Objectives The aim of this study is to objectively establish the compliance to an orthotic intervention using a thermal sensor (TS) and comparing it to patients' self-reported wear time.
Methods Ten medial KOA patients (mean±SD age 57.6±13.4 years, BMI 27.3±3.2 kg/m2), clinically diagnosed according to the ACR Guidelines, were recruited for this study. A small, light-weight TS with the size of an average lithium battery (0.5°C resolution) was placed in a newly developed ankle-foot-orthosis (AFO) that patients were asked to wear as often as possible during a period of six weeks. The TS measured the temperature every 5 minutes for 4 weeks. Patients rated the comfort of the orthosis during the first visit using a scale from 1 to 5 (1 being the most comfortable).
Additionally, the patients reported during these six weeks how many hours per day they had worn the orthosis and rated which amount of pain they felt each day (from 0=no pain to 10=most painful). To determine the patients' compliance, the AFO wear time, derived from the TS, was compared to the wear time per day recorded in the patients' diaries. The threshold to differentiate the wear and non-wear times was set at 25°C. Timeframes during which the temperature rose above 25°C were classified as wear time.
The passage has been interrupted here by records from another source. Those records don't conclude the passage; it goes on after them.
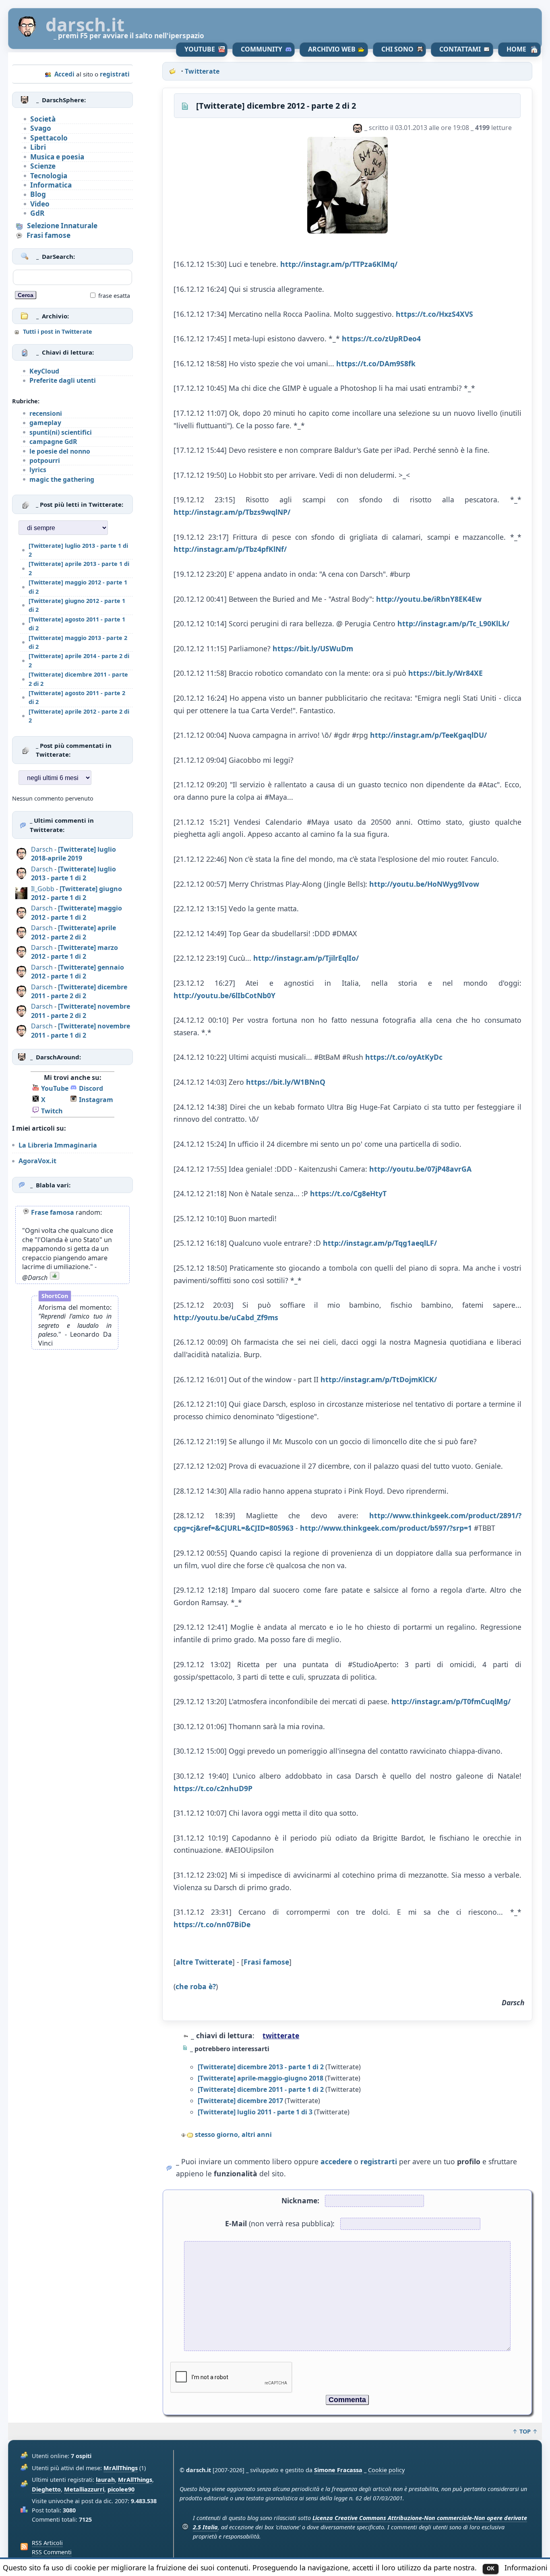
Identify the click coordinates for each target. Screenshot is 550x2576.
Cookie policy (386, 2470)
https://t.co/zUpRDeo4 (381, 338)
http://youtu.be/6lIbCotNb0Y (224, 995)
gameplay (45, 422)
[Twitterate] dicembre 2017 (240, 2100)
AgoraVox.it (37, 1160)
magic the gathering (61, 479)
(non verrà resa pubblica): (280, 2223)
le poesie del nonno (59, 451)
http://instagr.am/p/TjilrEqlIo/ (306, 958)
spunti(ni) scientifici (60, 432)
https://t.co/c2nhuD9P (213, 1788)
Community (261, 49)
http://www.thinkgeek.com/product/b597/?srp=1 (386, 1528)
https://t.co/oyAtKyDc (403, 1057)
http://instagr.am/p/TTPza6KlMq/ (338, 264)
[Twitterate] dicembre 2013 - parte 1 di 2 (261, 2066)
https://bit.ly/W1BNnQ (285, 1082)
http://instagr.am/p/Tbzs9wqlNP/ (232, 512)
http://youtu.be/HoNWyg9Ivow (424, 884)
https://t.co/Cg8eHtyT (348, 1193)
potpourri (44, 460)
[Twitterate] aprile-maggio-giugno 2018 (260, 2078)
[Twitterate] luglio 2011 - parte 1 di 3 (255, 2111)
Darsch (42, 849)
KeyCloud (44, 371)
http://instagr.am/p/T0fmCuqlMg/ (451, 1701)
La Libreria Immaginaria (58, 1145)
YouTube (199, 49)
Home (516, 49)
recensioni (45, 413)
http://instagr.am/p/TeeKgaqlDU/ (428, 735)
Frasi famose (266, 1962)
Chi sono (397, 49)
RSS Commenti (52, 2552)
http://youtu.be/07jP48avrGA (420, 1169)
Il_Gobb (42, 888)
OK (490, 2568)
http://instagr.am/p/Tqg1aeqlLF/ (380, 1243)
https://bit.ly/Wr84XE (445, 673)
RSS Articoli (47, 2543)
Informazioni (526, 2567)
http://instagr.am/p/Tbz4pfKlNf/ (230, 549)
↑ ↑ (525, 2431)
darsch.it (84, 24)
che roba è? (196, 1986)
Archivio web (332, 49)
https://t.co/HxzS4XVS (434, 314)
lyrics (37, 469)
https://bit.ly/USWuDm (313, 648)
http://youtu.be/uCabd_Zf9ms (226, 1317)
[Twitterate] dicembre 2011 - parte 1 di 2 (261, 2089)
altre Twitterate (204, 1962)
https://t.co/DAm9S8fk (376, 363)
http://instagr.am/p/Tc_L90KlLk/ (453, 623)
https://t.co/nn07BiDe (212, 1924)
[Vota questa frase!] (54, 1278)
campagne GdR (53, 441)
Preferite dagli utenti (62, 380)
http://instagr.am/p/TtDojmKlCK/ (378, 1379)
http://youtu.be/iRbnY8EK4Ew (429, 599)
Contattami (460, 49)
A Wilcoxon signed-rank test was performed between the different wear times and Spearman's correlations between pain, comfort and wear time were determined.
Results On average, patients wore the device for 143±80 h according to the form they filled out, whereas the TS measured only 83±86 h, leading to an overestimation of 72%. Patients reported an average pain level of 3±1.4 during the six weeks period and the AFO's comfort was rated with 1.9±0.3.
Statistical differences were found between the wear time reported by the patients and the wear time derived from the TS (p=0.005). Additionally, a significant correlation between the AFO comfort and the wear time derived from the TS was found (r = -0.81; p=0.001). No significant correlation was found between pain and wear time.
Conclusions As can be expected, patients who found the AFO more comfortable were the ones who wore the orthosis for longer periods. The wear time recorded by the TS was significantly lower compared to the self-reports. This might be due to a social desire bias, overestimating the amount of hours of wearing the AFO as we asked the patients to wear it as often as possible. Secondly, patients might have trouble to accurately recall the amount of wear hours, thereby inducing an overestimation of wear time. As the reliability of self-reported measures seems to be questionable, such data should be interpreted with care.
Lee S et al. Int J Rheum Dis, 2015.
Duivenvoorden T et al. The Cochrane Library, 2015.
Brouwer RW et al. Cochrane Database Syst Rev, 2005.